BEGIN RECORDS SHOWN
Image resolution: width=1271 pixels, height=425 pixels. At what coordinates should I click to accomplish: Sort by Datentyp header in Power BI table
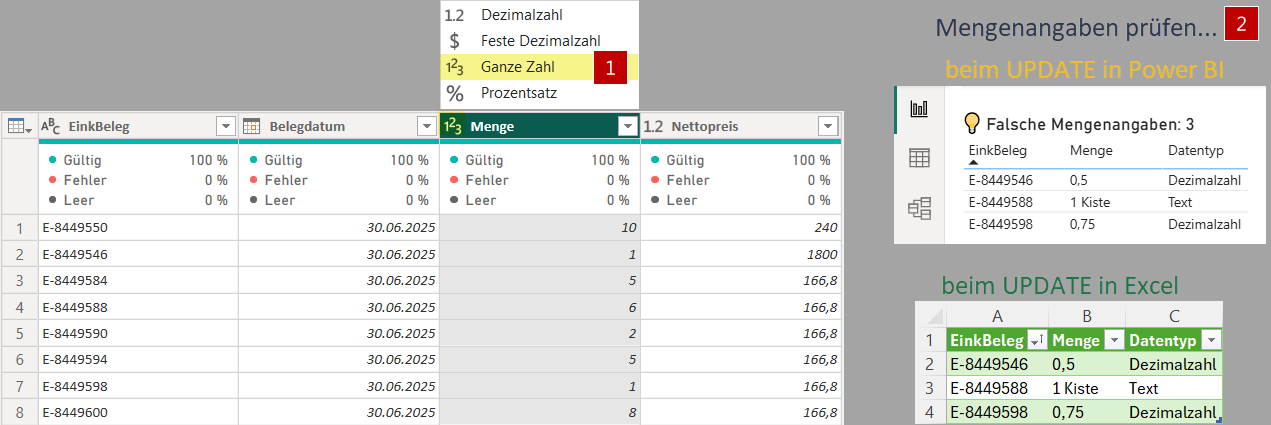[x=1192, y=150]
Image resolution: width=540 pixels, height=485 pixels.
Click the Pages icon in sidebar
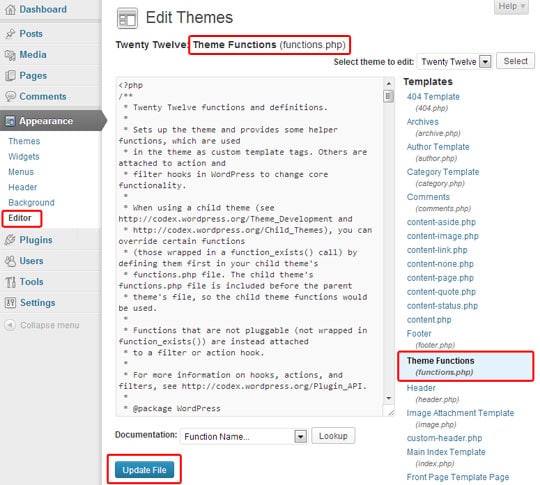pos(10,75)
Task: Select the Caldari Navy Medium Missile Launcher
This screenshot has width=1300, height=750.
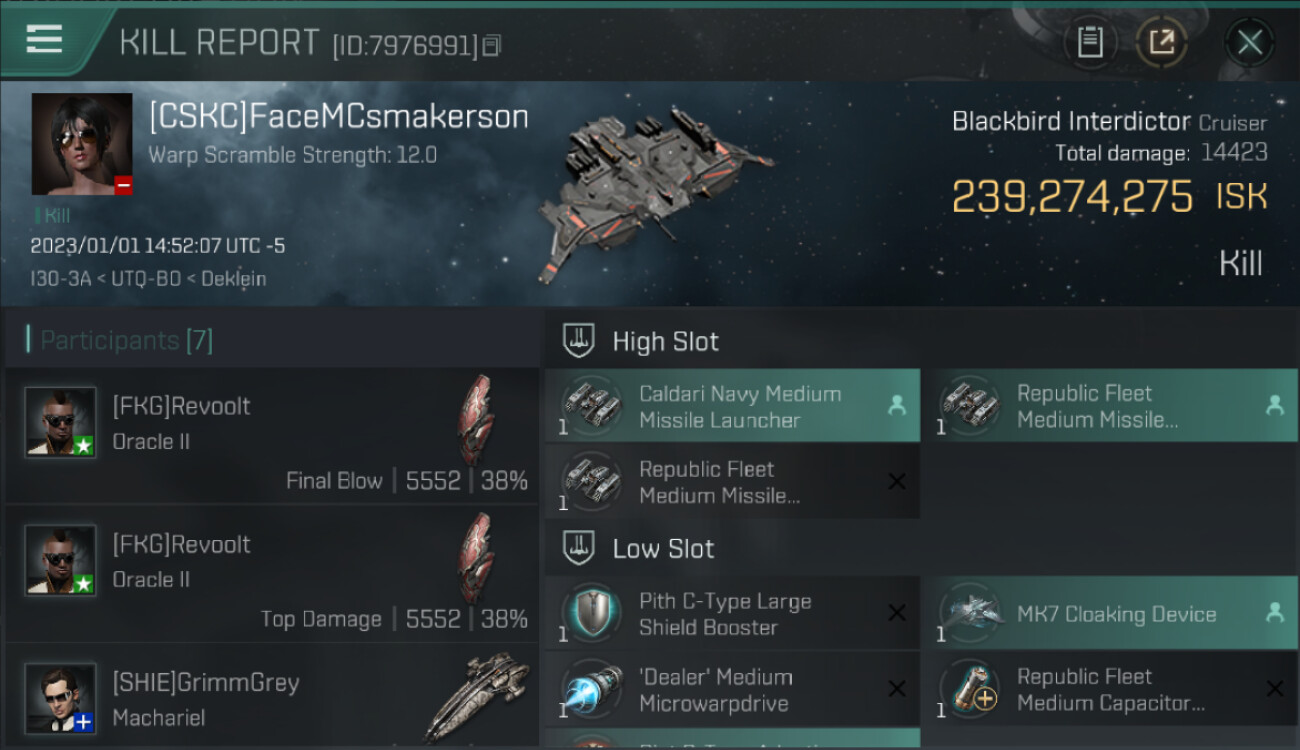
END RECORDS SHOWN
- **THE EXERCISE**:
Quote every one of the items above word for word, leaving out the pictures.

- **FULL ANSWER**:
Image resolution: width=1271 pixels, height=425 pixels. At what coordinates should I click to accomplish: Sort by Datentyp header in Power BI table
[x=1192, y=150]
Image resolution: width=540 pixels, height=485 pixels.
Click the Pages icon in sidebar
pos(10,75)
Task: Select the Caldari Navy Medium Missile Launcher
This screenshot has width=1300, height=750.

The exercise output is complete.